[start of RECORDS FOR THE EXERCISE]
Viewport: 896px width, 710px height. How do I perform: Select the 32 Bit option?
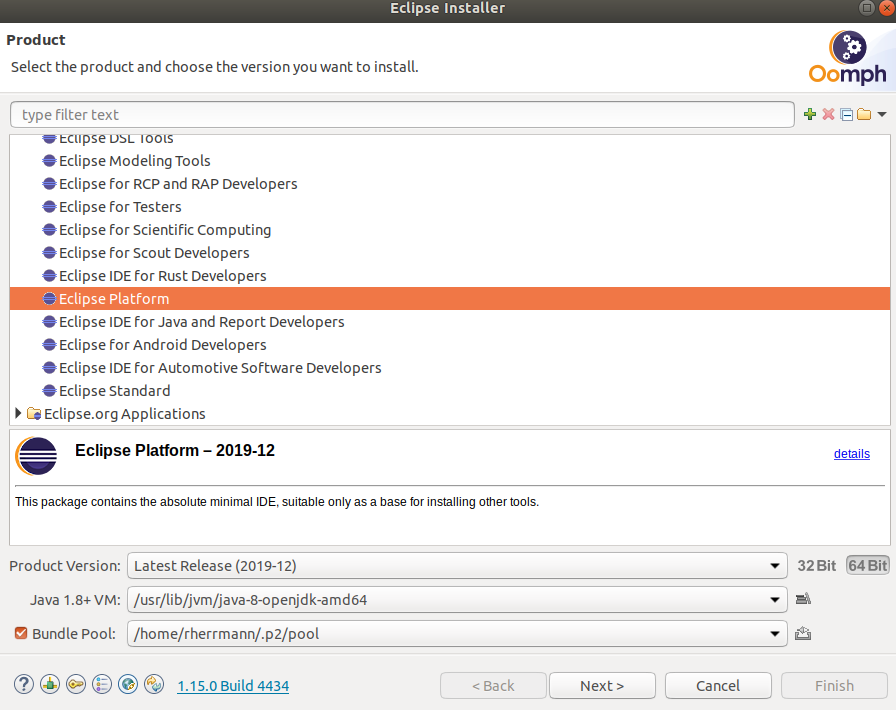[x=816, y=565]
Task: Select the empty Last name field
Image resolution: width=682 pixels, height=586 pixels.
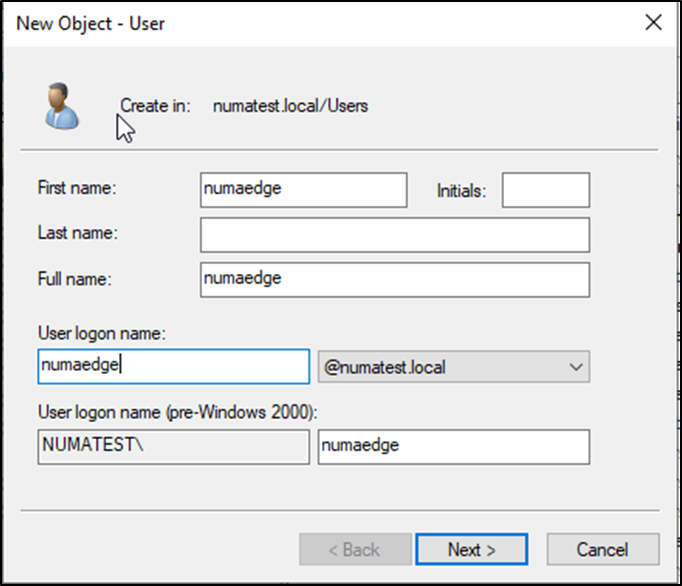Action: click(x=394, y=235)
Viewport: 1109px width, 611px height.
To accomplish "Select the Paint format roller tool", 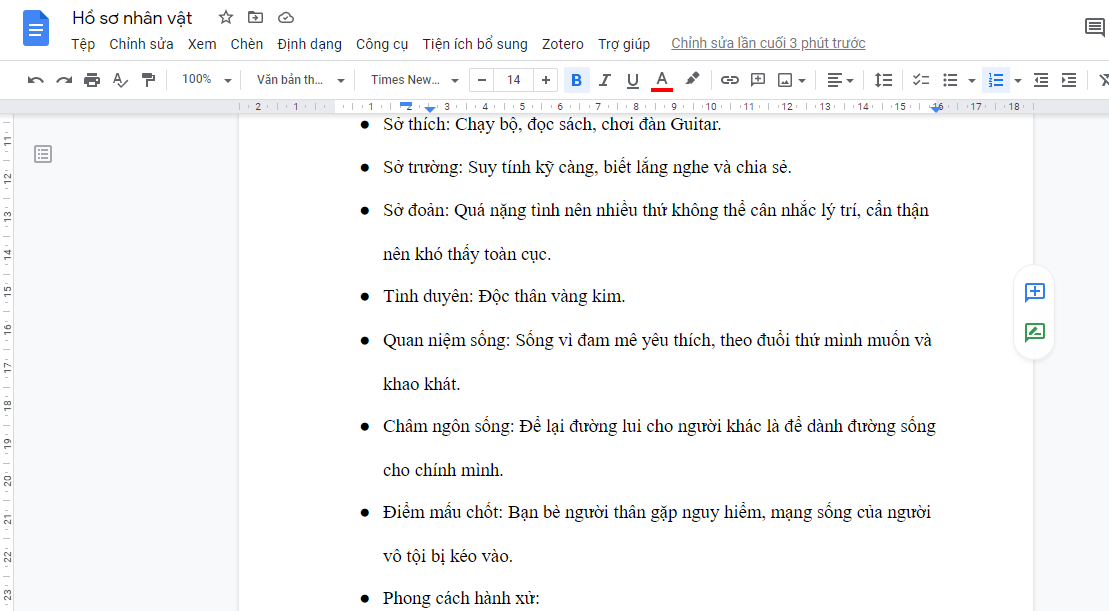I will (149, 80).
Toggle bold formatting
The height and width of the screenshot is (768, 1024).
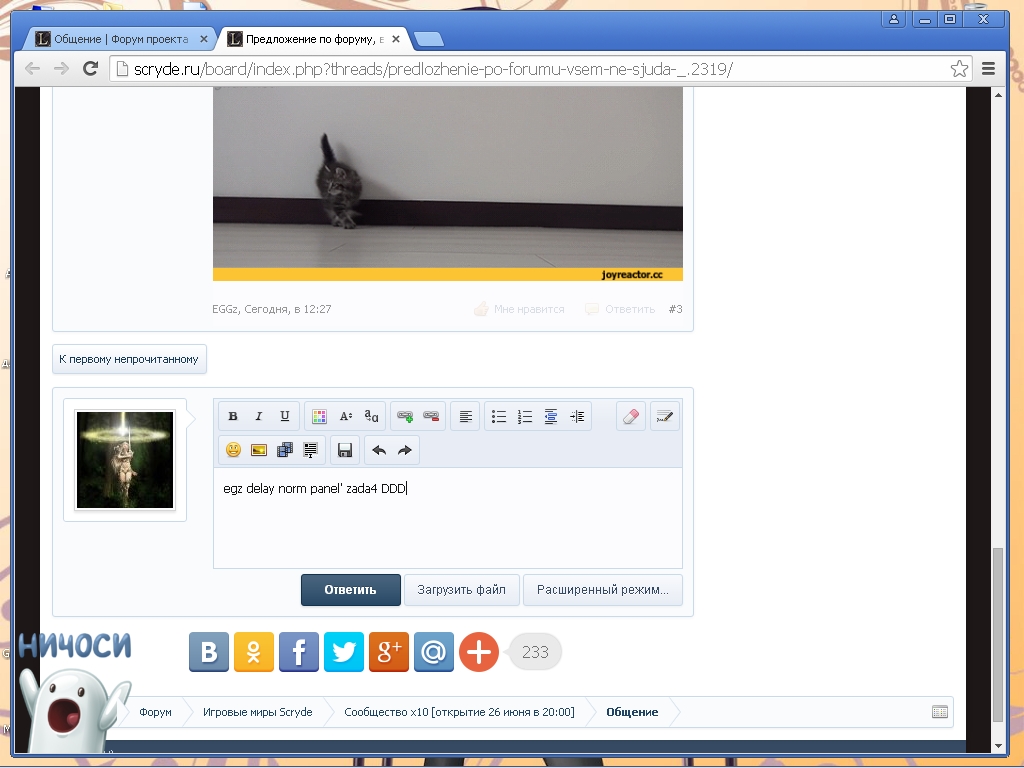[232, 415]
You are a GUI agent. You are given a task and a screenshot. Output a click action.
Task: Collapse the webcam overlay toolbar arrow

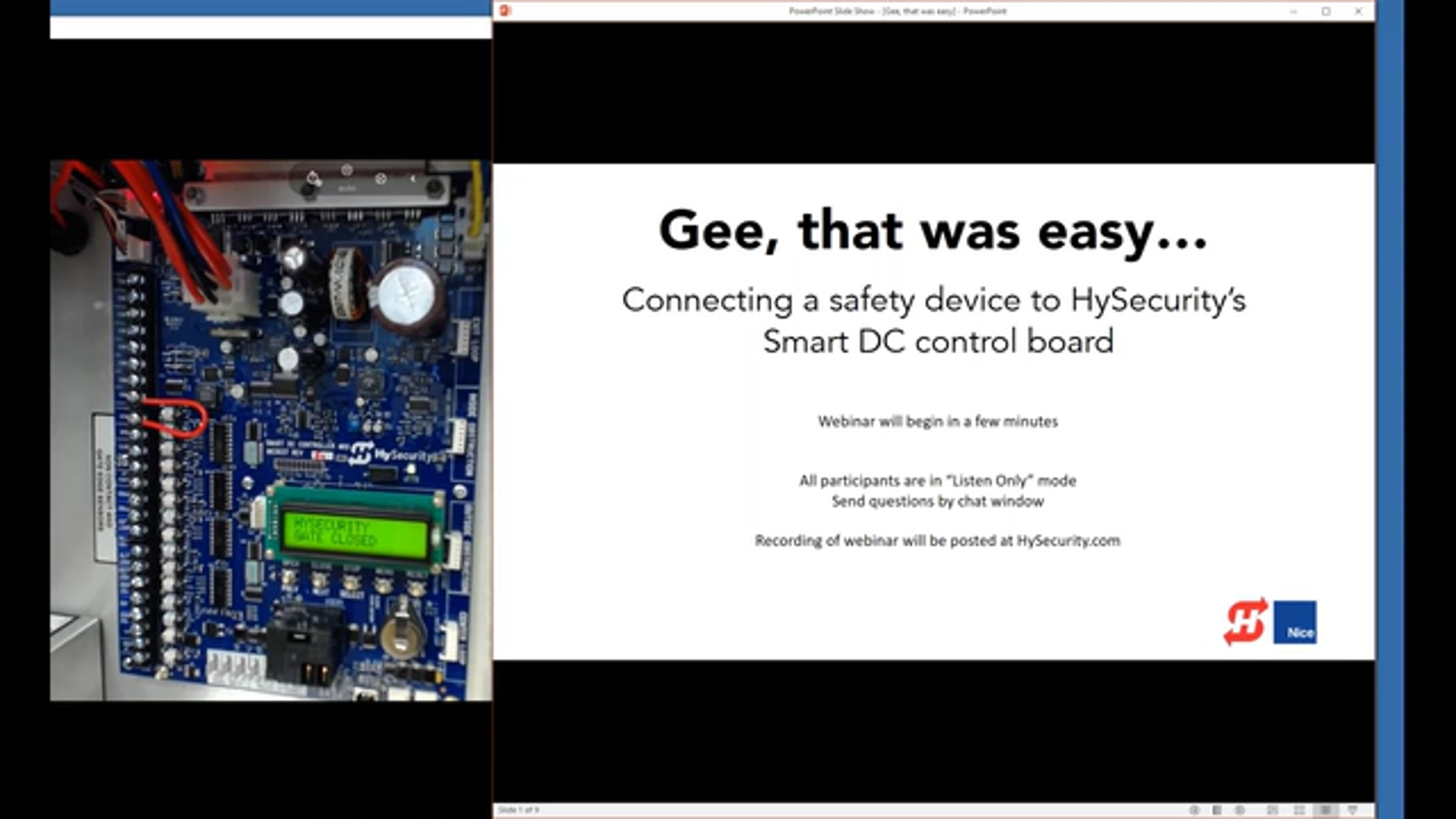pyautogui.click(x=413, y=179)
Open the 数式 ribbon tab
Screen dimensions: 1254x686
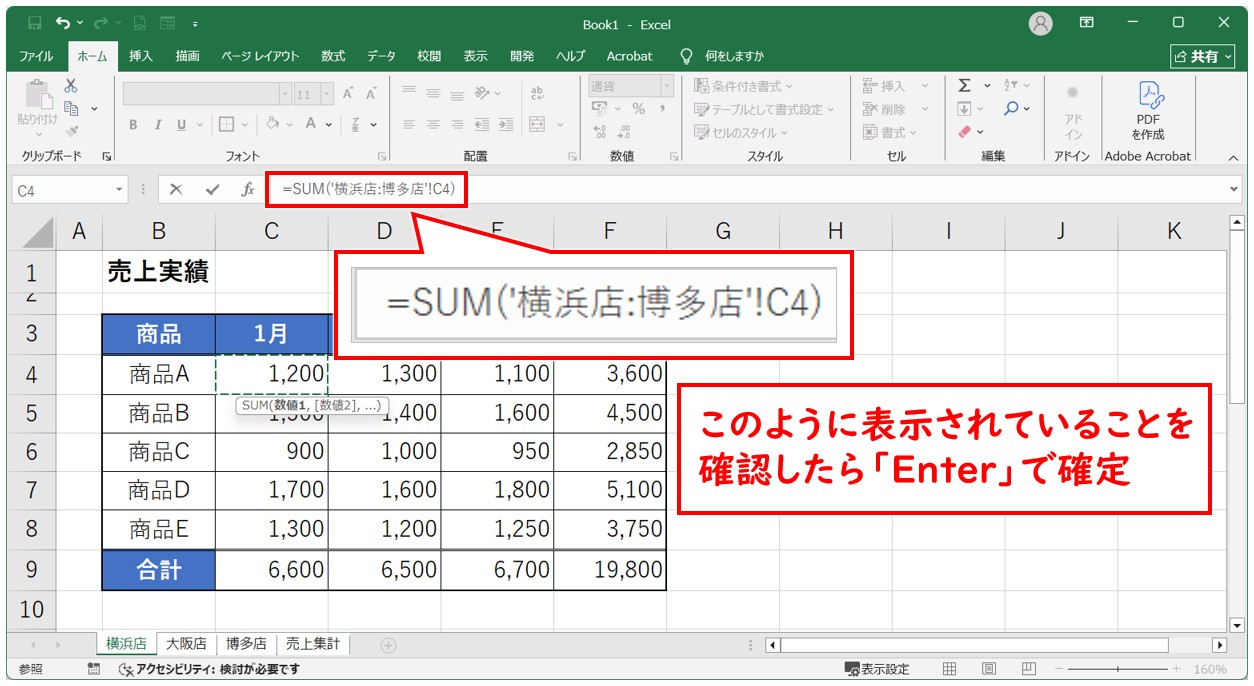(332, 56)
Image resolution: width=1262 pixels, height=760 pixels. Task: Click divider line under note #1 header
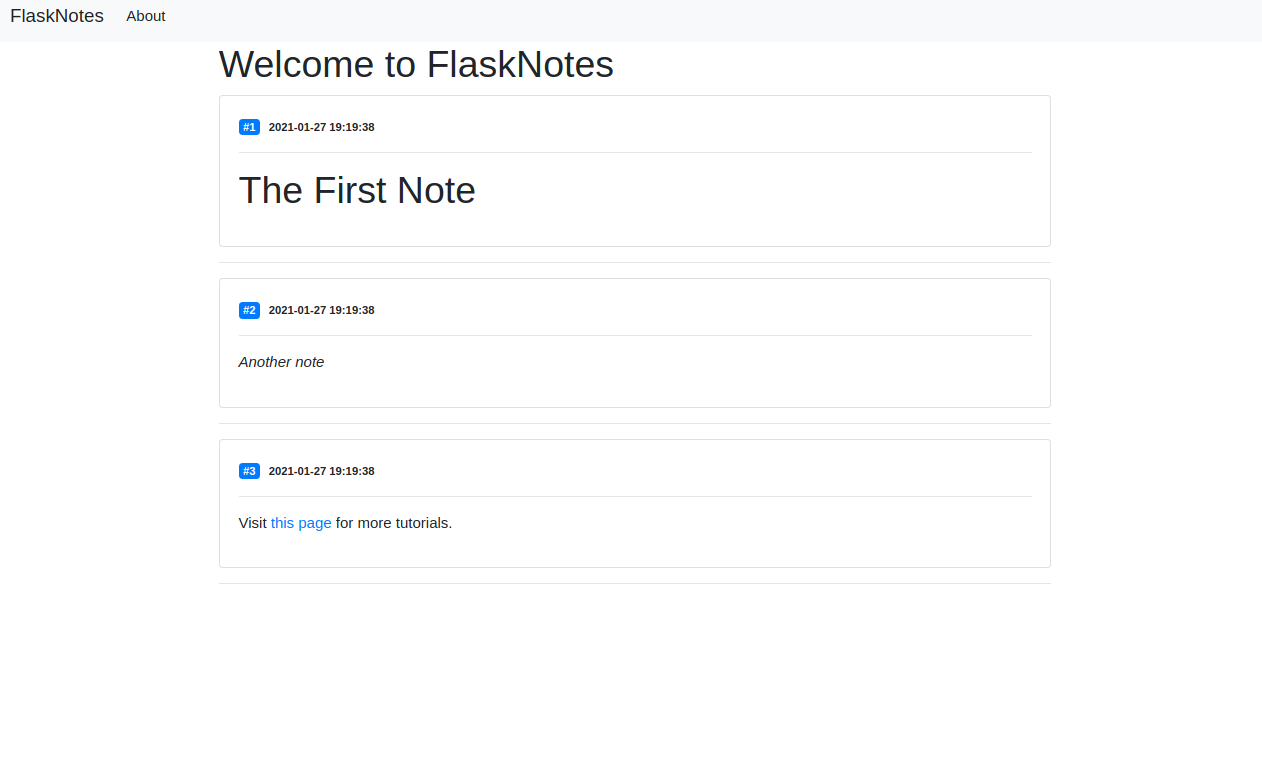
[end of RECORDS FOR THE EXERCISE]
### [TASK DESCRIPTION]
Convert the listing, from the line containing "Open the 数式 ribbon tab" through the end of the listing, into a Markdown table with the columns Row and Listing line. Number the rows, omit blank lines, and leave the pictures out.

### [SOLUTION]
| Row | Listing line |
|---|---|
| 1 | Open the 数式 ribbon tab |
| 2 | Screen dimensions: 1254x686 |
| 3 | (332, 56) |
| 4 | Image resolution: width=1262 pixels, height=760 pixels. Task: Click divider line under note #1 header |